Can you recast the stretch of the listing from the line that contains "Task: Select Trigger runs for all rows option" through the line that contains "Action: pos(26,484)" as a two-column CSV headed text and answer? Give one row per text and its answer, with each value in a single quoted field and line breaks turned into spaces.

[BEGIN Provided material]

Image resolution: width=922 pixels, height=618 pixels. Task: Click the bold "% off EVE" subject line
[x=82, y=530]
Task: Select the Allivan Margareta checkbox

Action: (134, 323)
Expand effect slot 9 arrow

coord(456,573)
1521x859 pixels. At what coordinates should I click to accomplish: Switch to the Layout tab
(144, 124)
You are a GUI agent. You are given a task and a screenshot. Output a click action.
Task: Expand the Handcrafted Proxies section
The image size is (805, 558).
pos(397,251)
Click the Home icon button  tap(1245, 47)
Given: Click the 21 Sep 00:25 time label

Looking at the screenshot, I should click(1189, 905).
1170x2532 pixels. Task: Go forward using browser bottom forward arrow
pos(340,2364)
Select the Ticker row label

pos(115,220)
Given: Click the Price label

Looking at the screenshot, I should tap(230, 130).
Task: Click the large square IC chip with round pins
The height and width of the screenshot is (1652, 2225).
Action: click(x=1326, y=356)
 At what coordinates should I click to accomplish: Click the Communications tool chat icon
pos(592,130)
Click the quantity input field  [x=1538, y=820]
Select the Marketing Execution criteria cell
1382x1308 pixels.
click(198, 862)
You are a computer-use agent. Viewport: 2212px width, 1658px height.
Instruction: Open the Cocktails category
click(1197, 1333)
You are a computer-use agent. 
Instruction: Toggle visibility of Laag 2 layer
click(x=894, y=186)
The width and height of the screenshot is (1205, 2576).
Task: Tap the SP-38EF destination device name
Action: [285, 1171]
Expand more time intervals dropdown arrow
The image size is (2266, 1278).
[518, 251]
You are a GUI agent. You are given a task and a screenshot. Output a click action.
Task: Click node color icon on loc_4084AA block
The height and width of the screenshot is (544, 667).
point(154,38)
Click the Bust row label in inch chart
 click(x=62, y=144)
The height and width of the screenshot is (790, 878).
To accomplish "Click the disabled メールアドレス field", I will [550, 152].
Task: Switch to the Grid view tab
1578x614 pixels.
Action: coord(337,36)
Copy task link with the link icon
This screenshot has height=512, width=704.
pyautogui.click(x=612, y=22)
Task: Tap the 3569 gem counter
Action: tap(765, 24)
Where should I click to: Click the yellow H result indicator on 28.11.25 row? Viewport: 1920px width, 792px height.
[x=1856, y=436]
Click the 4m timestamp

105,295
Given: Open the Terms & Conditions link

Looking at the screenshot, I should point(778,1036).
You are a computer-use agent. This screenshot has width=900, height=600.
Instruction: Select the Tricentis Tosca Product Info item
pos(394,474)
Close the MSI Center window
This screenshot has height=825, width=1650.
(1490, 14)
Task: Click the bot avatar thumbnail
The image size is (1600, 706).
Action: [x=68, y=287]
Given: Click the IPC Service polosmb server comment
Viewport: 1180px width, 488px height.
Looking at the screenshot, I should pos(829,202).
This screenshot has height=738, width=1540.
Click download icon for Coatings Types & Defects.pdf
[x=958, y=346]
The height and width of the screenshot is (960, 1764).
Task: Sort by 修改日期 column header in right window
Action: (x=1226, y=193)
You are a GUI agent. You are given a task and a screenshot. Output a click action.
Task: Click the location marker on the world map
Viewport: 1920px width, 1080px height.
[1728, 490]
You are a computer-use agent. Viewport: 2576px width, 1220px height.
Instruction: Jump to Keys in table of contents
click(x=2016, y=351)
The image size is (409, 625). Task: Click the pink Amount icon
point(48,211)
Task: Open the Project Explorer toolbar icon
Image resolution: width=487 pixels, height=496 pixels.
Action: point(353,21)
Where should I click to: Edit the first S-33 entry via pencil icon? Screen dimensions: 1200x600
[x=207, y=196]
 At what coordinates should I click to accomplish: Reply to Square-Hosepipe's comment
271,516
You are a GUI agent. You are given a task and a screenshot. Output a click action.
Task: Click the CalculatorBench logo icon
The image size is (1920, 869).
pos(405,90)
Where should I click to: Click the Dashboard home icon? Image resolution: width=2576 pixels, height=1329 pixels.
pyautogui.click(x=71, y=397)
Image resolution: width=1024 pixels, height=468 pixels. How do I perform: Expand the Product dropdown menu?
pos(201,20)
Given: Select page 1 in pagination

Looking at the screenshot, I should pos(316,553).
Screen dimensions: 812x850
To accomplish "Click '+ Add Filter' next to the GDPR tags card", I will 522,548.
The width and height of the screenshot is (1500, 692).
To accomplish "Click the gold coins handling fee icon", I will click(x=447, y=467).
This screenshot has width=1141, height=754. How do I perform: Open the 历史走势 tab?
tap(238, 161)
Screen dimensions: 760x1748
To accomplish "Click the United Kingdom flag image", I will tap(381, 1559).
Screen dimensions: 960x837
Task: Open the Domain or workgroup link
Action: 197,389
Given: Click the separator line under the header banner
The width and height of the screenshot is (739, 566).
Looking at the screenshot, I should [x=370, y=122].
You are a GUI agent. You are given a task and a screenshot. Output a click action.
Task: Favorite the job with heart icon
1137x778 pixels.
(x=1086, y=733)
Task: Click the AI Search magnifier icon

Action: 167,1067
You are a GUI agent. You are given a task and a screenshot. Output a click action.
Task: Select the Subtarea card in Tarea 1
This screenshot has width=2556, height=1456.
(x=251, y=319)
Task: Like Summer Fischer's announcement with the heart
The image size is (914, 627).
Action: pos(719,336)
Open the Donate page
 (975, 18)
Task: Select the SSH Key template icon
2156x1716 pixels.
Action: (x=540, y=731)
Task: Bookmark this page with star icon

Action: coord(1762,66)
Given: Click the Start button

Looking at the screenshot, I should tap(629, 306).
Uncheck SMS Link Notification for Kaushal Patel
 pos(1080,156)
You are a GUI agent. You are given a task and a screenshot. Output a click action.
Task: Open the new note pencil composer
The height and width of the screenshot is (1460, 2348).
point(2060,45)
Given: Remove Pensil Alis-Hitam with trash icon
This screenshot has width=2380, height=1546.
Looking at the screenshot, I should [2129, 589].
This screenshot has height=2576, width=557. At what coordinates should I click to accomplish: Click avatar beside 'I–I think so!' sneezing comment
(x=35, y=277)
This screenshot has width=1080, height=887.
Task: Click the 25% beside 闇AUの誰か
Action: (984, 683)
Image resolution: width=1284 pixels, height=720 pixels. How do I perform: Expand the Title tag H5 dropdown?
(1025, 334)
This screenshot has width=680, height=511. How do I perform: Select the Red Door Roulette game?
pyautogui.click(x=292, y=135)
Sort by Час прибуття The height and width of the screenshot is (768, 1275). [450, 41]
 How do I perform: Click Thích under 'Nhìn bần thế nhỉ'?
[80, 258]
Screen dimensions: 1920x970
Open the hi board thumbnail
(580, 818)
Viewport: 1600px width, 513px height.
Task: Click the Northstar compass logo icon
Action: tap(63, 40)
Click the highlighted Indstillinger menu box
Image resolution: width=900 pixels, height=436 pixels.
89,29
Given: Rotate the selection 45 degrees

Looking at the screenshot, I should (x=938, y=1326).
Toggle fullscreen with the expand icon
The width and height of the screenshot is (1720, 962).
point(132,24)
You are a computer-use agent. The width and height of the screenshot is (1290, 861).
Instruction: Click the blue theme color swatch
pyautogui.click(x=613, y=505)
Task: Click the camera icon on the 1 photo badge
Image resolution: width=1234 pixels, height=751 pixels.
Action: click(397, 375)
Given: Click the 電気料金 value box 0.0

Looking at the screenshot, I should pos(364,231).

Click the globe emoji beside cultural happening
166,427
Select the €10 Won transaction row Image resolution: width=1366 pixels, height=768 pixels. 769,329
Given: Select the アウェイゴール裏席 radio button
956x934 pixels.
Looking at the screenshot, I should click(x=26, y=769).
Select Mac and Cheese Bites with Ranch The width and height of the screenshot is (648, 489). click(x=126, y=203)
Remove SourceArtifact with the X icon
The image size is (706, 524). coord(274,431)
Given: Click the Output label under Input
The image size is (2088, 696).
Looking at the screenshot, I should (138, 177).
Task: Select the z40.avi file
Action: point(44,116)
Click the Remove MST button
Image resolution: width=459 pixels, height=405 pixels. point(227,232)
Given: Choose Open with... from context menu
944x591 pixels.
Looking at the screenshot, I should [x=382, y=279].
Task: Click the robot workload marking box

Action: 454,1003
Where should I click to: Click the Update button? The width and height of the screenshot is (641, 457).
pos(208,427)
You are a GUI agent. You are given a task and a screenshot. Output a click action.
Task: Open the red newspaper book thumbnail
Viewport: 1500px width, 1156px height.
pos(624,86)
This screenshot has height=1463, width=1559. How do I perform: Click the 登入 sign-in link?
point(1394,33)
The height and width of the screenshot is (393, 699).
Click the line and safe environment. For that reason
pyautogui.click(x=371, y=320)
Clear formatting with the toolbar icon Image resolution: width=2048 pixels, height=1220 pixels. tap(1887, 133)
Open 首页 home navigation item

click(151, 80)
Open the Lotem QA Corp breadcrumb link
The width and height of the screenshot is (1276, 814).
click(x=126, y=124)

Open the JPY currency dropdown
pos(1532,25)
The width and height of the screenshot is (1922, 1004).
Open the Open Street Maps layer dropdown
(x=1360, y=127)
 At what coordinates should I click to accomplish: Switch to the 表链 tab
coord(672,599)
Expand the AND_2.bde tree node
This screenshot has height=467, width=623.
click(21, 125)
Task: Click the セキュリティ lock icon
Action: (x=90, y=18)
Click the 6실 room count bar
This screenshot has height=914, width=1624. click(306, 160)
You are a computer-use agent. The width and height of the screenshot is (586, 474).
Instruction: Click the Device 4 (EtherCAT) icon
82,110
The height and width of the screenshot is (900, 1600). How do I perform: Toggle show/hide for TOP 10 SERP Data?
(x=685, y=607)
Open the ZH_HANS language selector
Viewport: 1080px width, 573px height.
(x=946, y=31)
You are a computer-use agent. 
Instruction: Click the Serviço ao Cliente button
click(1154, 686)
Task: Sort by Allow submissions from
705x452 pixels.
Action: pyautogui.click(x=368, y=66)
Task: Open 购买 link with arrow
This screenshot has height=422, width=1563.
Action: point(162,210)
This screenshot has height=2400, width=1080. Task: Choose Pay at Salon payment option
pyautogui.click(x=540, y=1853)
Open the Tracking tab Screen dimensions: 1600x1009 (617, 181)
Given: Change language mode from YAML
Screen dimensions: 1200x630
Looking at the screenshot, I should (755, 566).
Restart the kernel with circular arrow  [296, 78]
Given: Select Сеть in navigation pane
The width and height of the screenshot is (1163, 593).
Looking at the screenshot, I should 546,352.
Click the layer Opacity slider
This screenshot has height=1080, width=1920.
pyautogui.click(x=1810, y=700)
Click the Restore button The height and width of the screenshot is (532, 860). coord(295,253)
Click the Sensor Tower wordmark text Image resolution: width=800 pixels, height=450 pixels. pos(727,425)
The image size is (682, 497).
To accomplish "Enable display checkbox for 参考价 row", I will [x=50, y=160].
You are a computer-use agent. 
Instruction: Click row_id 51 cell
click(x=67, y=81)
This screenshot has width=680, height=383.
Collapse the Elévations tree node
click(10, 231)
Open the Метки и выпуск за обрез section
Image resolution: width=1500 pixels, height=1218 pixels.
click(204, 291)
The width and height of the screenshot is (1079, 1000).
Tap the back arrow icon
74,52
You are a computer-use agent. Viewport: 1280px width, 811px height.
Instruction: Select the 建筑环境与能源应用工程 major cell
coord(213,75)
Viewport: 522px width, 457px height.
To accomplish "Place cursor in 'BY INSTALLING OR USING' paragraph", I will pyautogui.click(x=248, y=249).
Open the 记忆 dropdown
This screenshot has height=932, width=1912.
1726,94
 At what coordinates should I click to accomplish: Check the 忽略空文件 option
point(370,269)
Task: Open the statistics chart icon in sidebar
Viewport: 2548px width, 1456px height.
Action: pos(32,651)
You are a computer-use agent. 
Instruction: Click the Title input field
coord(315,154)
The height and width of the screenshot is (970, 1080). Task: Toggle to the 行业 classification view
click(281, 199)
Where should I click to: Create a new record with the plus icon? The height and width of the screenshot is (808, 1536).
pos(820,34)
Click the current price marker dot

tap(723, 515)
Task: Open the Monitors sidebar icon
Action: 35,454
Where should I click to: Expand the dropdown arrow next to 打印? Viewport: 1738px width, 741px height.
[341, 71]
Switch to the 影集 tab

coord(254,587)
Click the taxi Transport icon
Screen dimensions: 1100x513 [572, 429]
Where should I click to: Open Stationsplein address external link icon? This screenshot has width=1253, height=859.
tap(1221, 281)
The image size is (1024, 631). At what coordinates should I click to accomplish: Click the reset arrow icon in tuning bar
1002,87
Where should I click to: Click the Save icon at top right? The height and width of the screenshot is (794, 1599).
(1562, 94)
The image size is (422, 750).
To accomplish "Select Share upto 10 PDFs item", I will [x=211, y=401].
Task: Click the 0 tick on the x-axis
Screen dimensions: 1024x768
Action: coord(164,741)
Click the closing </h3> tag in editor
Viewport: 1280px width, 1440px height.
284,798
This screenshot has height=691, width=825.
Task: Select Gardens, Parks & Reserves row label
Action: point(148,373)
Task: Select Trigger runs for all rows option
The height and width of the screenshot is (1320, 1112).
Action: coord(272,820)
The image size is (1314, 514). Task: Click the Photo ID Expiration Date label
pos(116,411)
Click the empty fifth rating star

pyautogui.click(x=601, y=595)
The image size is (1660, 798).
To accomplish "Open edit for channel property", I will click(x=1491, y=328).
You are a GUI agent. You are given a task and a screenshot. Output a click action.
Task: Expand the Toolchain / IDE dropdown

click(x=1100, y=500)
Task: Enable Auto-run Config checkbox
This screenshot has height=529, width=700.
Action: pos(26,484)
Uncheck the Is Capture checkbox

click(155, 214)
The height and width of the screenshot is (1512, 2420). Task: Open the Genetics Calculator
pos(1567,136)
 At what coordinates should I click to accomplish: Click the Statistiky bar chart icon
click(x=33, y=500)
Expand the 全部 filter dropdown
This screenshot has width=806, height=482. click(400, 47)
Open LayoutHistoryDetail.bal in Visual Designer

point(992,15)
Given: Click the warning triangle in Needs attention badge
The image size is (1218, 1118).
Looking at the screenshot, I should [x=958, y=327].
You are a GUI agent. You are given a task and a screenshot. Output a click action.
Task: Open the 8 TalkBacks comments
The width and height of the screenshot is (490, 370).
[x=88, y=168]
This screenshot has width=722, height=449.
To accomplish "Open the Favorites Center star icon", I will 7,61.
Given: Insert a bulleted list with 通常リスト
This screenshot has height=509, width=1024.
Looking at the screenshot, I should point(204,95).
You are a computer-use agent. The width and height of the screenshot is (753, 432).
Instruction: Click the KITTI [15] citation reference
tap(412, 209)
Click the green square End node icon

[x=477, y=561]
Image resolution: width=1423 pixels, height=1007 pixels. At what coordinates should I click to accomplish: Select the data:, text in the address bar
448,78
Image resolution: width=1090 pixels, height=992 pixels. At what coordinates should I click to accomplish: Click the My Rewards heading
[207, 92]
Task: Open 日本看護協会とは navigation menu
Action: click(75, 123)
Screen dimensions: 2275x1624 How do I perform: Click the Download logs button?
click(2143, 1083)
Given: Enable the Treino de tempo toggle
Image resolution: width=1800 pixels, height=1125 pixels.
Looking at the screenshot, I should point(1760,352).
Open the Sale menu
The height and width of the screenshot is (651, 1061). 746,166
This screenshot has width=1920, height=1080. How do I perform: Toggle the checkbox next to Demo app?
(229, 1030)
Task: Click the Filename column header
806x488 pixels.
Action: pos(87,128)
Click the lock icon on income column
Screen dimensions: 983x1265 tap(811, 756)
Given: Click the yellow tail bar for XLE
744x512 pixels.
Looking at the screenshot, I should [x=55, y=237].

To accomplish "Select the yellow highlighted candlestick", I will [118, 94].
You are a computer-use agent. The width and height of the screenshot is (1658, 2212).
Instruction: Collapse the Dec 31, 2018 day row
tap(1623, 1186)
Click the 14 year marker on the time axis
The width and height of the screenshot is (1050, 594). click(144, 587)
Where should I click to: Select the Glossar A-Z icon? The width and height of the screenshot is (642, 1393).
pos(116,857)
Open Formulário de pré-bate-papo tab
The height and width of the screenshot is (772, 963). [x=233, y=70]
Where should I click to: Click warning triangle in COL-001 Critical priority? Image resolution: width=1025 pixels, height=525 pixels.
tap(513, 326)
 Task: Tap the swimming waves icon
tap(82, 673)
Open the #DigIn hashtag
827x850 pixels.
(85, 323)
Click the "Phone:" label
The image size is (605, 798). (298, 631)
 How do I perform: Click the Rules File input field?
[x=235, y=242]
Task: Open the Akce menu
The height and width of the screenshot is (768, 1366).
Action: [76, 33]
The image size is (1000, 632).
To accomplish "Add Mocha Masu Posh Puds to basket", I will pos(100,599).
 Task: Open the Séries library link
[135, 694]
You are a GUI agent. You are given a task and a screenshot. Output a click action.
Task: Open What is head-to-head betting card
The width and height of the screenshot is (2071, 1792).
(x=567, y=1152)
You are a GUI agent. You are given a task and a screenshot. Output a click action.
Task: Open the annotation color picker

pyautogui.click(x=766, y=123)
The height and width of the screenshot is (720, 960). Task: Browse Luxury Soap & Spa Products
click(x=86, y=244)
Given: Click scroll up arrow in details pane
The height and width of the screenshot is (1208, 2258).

[END Provided material]

** Written solution **
text,answer
"Task: Select Trigger runs for all rows option The height and width of the screenshot is (1320, 1112).","Action: coord(272,820)"
"The image size is (1314, 514). Task: Click the Photo ID Expiration Date label","pos(116,411)"
"Click the empty fifth rating star","pyautogui.click(x=601, y=595)"
"The image size is (1660, 798). To accomplish ""Open edit for channel property"",","I will click(x=1491, y=328)."
"You are a GUI agent. You are given a task and a screenshot. Output a click action. Task: Expand the Toolchain / IDE dropdown","click(x=1100, y=500)"
"Task: Enable Auto-run Config checkbox This screenshot has height=529, width=700.","Action: pos(26,484)"